Performance in the first half of 2019 was dreadful with the mining group posting its lowest income for three years, with the low production from its African unit only making things worse.
Meanwhile, in 2018 the US Department of Justice issued a subpoena on Glencore over alleged corrupt operations in Nigeria, Venezuela and the Democratic Republic of the Congo (DRC). Glencore says it is cooperating fully with the investigation.
Production from mines in the Democratic Republic of Congo (DRC) and Zambia has not met expectations, creating problems for the mining giant.

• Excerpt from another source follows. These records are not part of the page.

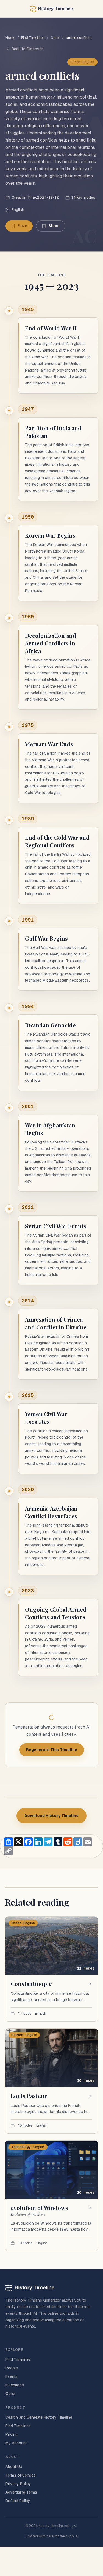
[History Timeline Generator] (51, 9)
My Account (16, 2442)
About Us (13, 2466)
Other (55, 37)
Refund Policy (17, 2500)
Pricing (11, 2434)
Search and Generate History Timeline (38, 2417)
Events (11, 2376)
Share (54, 225)
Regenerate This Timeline (51, 1749)
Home (10, 37)
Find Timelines (32, 37)
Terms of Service (20, 2475)
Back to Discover (27, 48)
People (11, 2367)
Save (22, 225)
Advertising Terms (21, 2492)
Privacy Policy (18, 2483)
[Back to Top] (74, 2526)
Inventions (14, 2385)
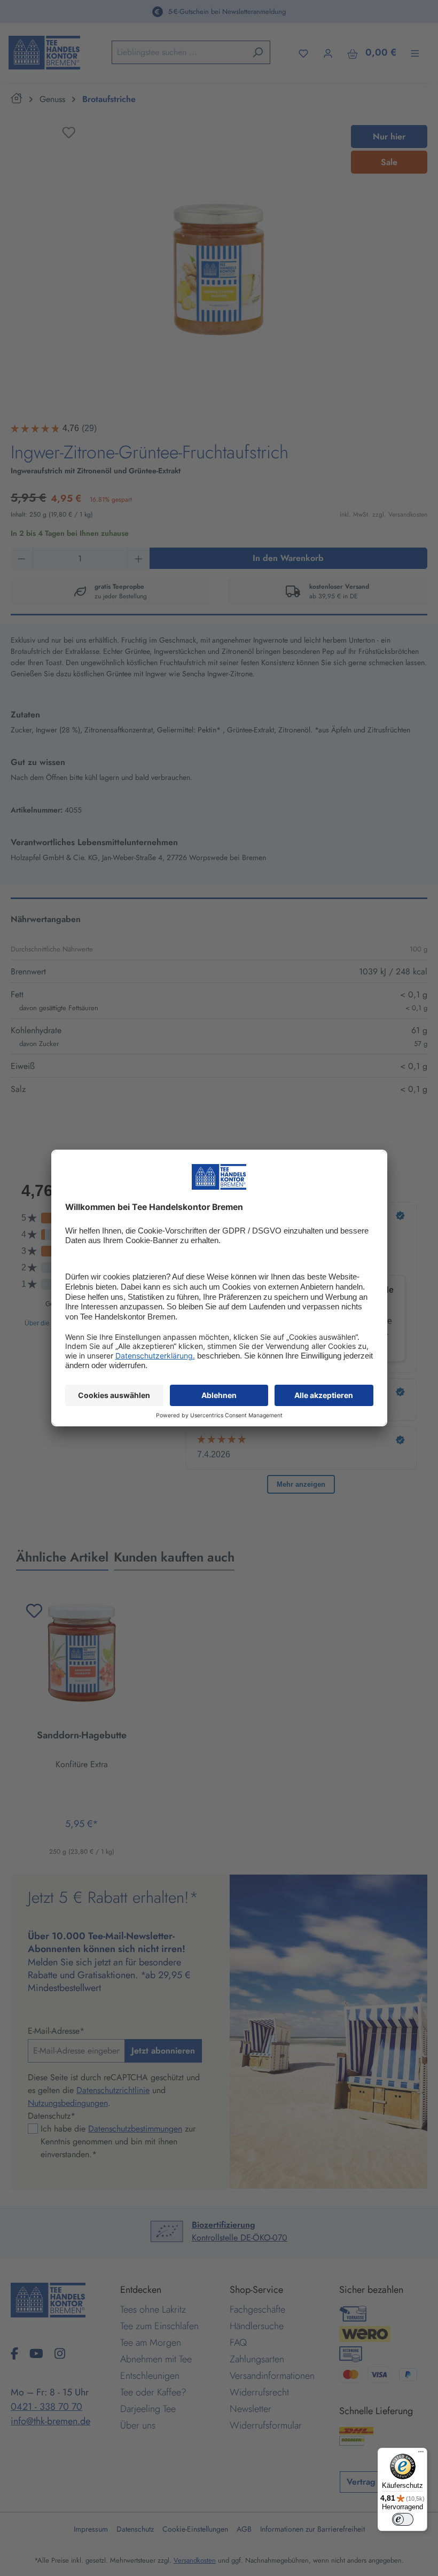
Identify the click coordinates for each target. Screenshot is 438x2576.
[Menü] (420, 2454)
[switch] (402, 2519)
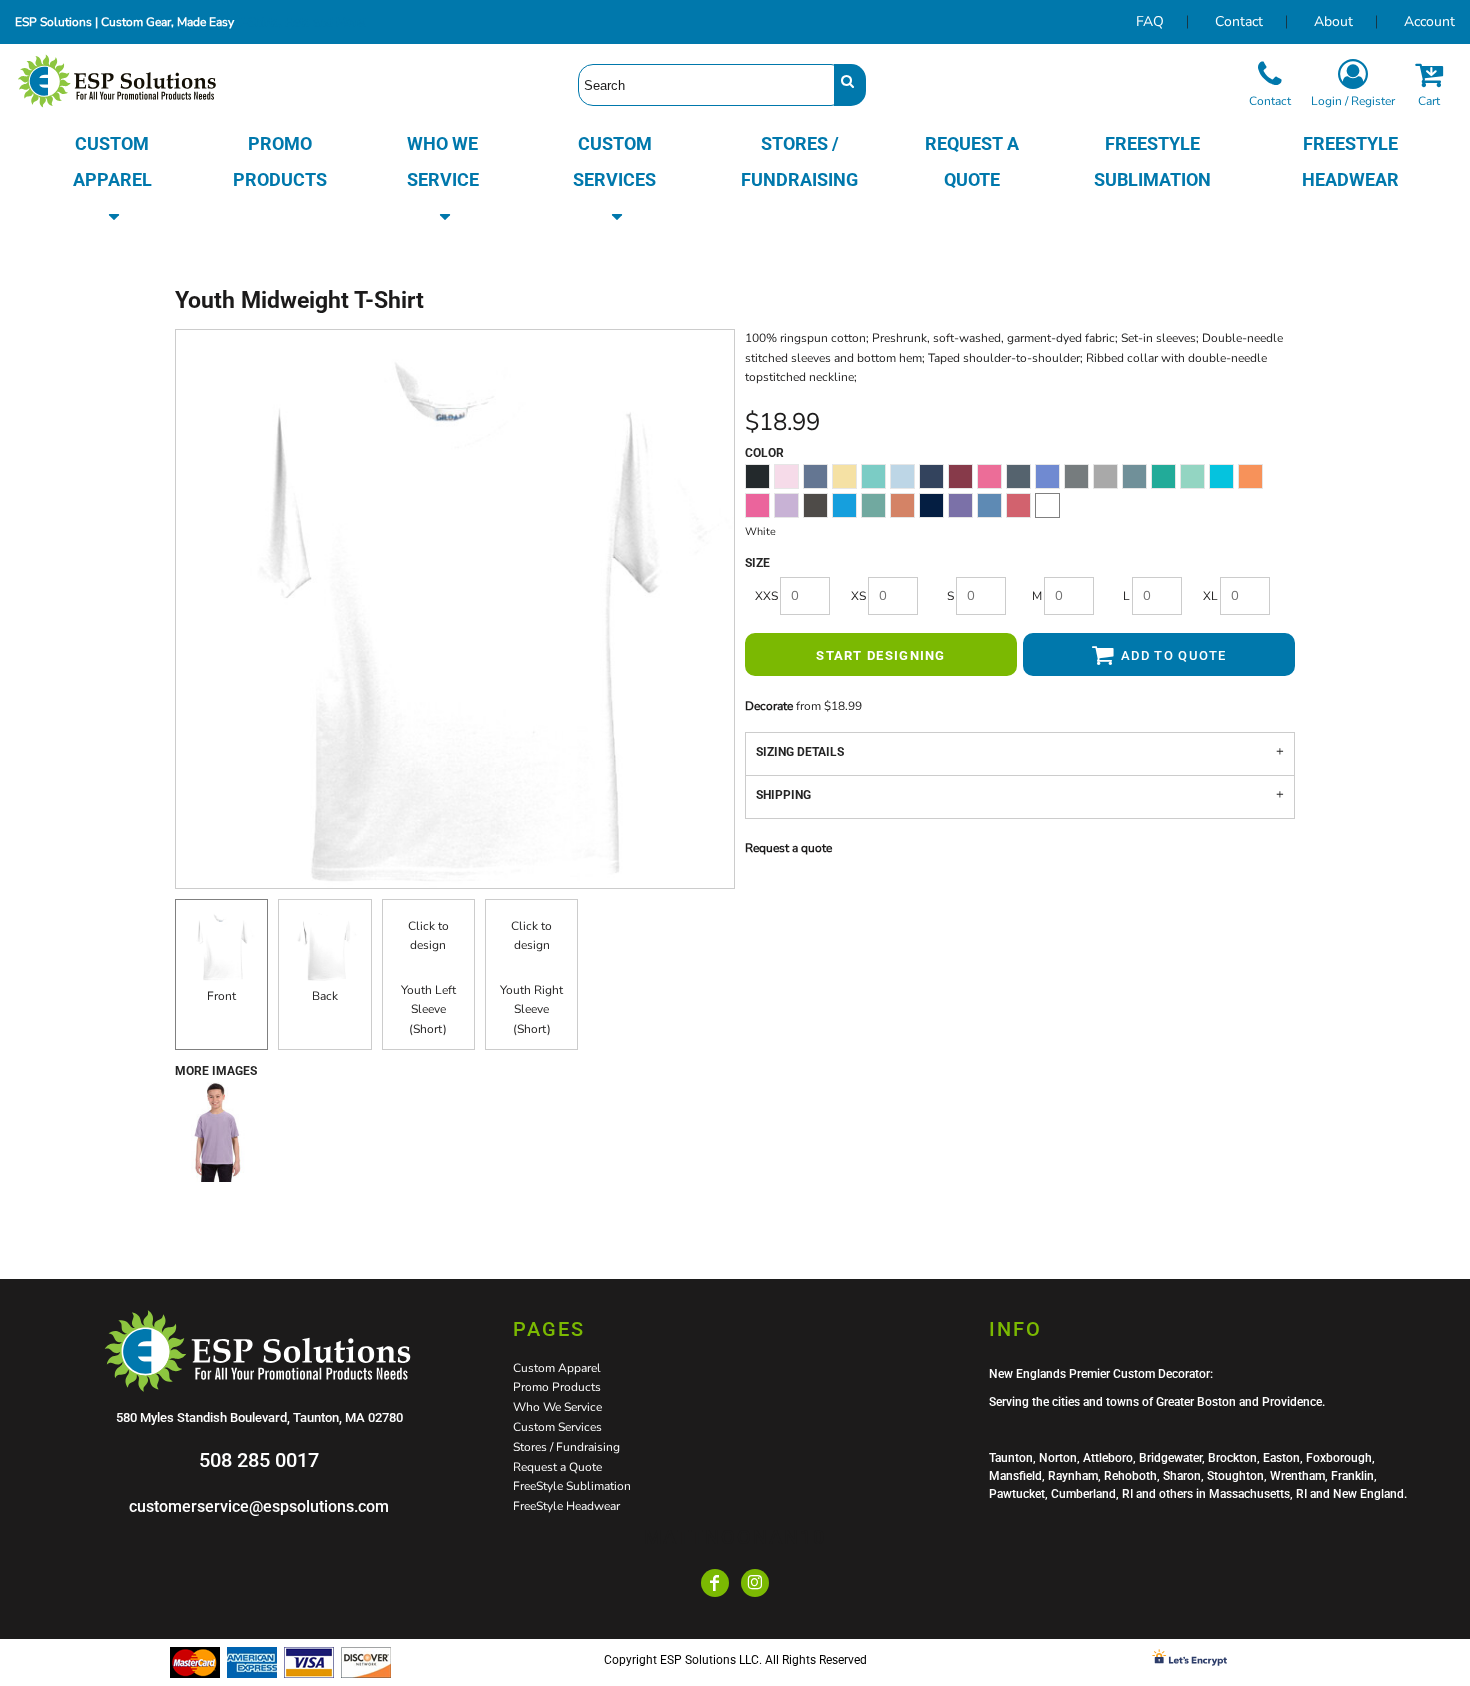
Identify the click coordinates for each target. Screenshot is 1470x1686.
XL (1210, 596)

A turnaround plan is already in place, headed by the company’s head of industrial mining Peter Freyberg.
The future viability of Glencore’s African mining unit depends on Mr Freyberg’s plan to improve earnings and rein in costs.
Mining operations in Central Africa have become a drag on Glencore, hurting the company’s overall performance, but the company is hoping to capitalise on the anticipated demand for copper and cobalt.
The inexorable demand in electric vehicles and the rise of smart cities is expected to push up the price of copper and cobalt – metals known for their high thermal and electrical conductivity.
In addition, the anticipated recovery in the price of cobalt, which fell sharply in Q3 2019 to less than half the price recorded in Q3 2018, will likely boost Glencore financial results in 2020.
In the DRC however, government instability and high taxation are damaging the profitability of Glencore’s mines and the company has been compelled to increase its spending on safety after dozens of miners died in an accident in 2019 in one of its African mines.
Additionally, Glencore subsidiary, Katanga Mining, was fined $1.8m by the Canadian authorities after finding the company had failed to disclose its relationship with a sanctioned Israeli businessman and for issuing misleading financial statements.